Le prime corse alla Porelli hanno dato il via ufficiale alla stagione della Virtus Bologna. Il raduno, tuttavia, è partito inevitabilmente a ranghi ridotti a causa dei tanti impegni con le rispettive Nazionali: sono infatti assenti Baldasso, Ferrari, Klintman, Diarra e persino Carr, quest’ultimo convocato all’ultimo momento dal Canada. In assenza di coach Alex Mumbrù, il gruppo è stato provvisoriamente guidato dagli assistenti Parente e Fedrigo.
Una partenza in sordina, quasi obbligata, che lascia intuire quanto il lavoro tattico debba essere compresso in pochissimo tempo. I primi test probanti arriveranno solo verso l’11 settembre con la sfida a Pesaro, per poi proseguire il 16 contro la Maxima Roma, gara che fungerà da vera e propria prova generale in vista della Supercoppa Italiana — competizione che si aprirà subito con il big match contro l’Olimpia Milano.

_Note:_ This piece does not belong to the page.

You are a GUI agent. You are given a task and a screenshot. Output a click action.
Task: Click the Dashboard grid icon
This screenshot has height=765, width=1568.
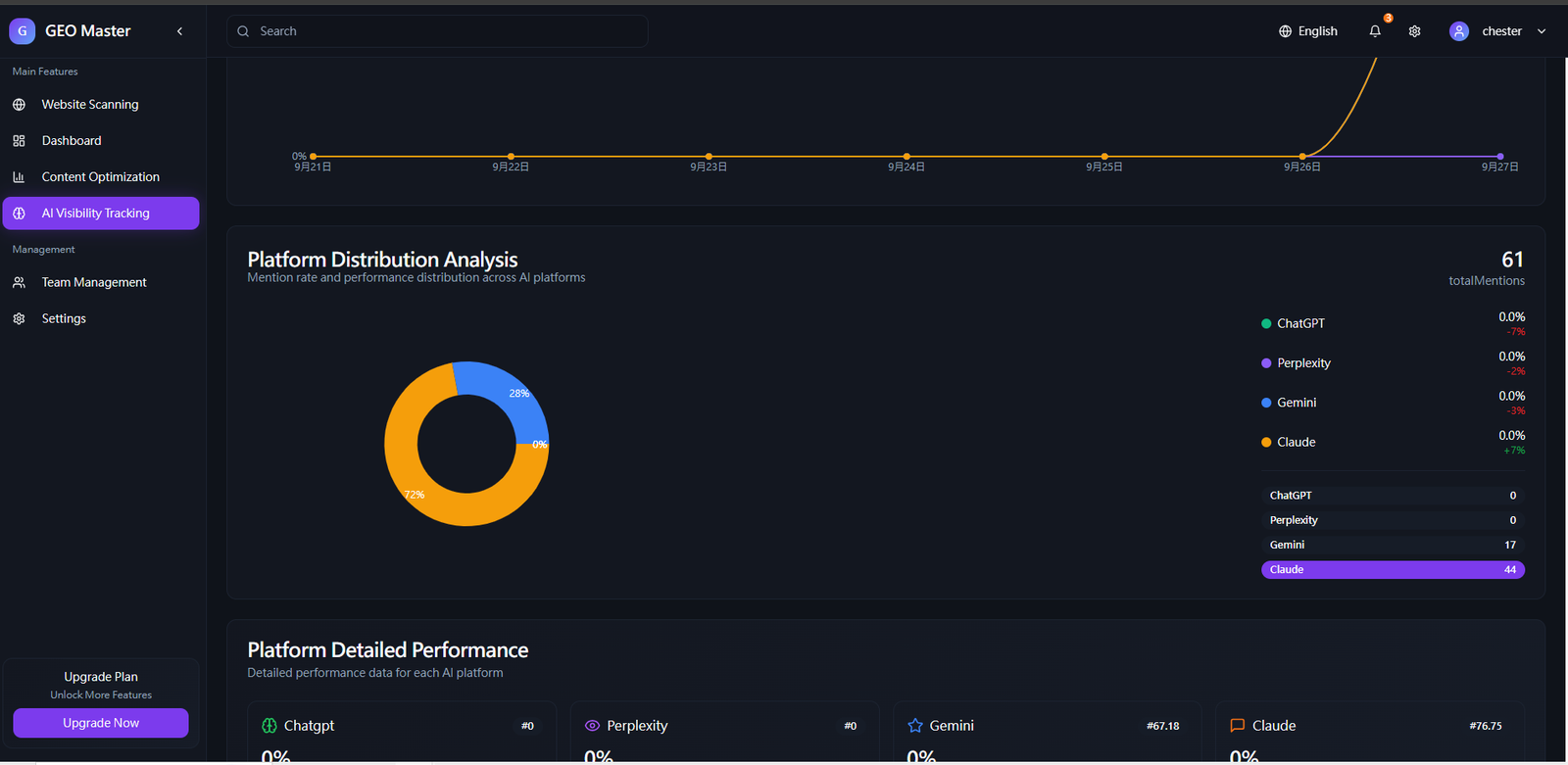(x=19, y=141)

Virtus: un calendario senza margini di errore
Quello che attende la nuova Virtus è un avvio di stagione senza respiro. Il programma mette in fila, in rapida successione:
Olimpia Milano in Supercoppa
Fenerbahce e Varese
di nuovo Milano in trasferta per l’Eurolega
Olympiacos e Maxima Roma in casa
Bayern Monaco, Venezia e Paris Basketball tre volte di fila in trasferta
il rientro a casa per accogliere Baskonia e Scafati
Tre settimane abbondanti di fuoco per un gruppo che avrà appena cominciato a costruire una propria identità collettiva.
I punti di riferimento della squadra
In questo contesto d’emergenza, i punti di riferimento più solidi del roster saranno Mouhamet Diouf e Derrick Alston Jr.. Su Marcus Carr, per qualità e per esperienza internazionale, ricadrà buona parte delle responsabilità sul perimetro.
Tommaso Baldasso arriva a questo appuntamento in una fase di piena maturità e punta alla consacrazione definitiva con la maglia della Virtus mentre Davide Casarin, dal canto suo, si trova davanti al bivio più importante della sua carriera.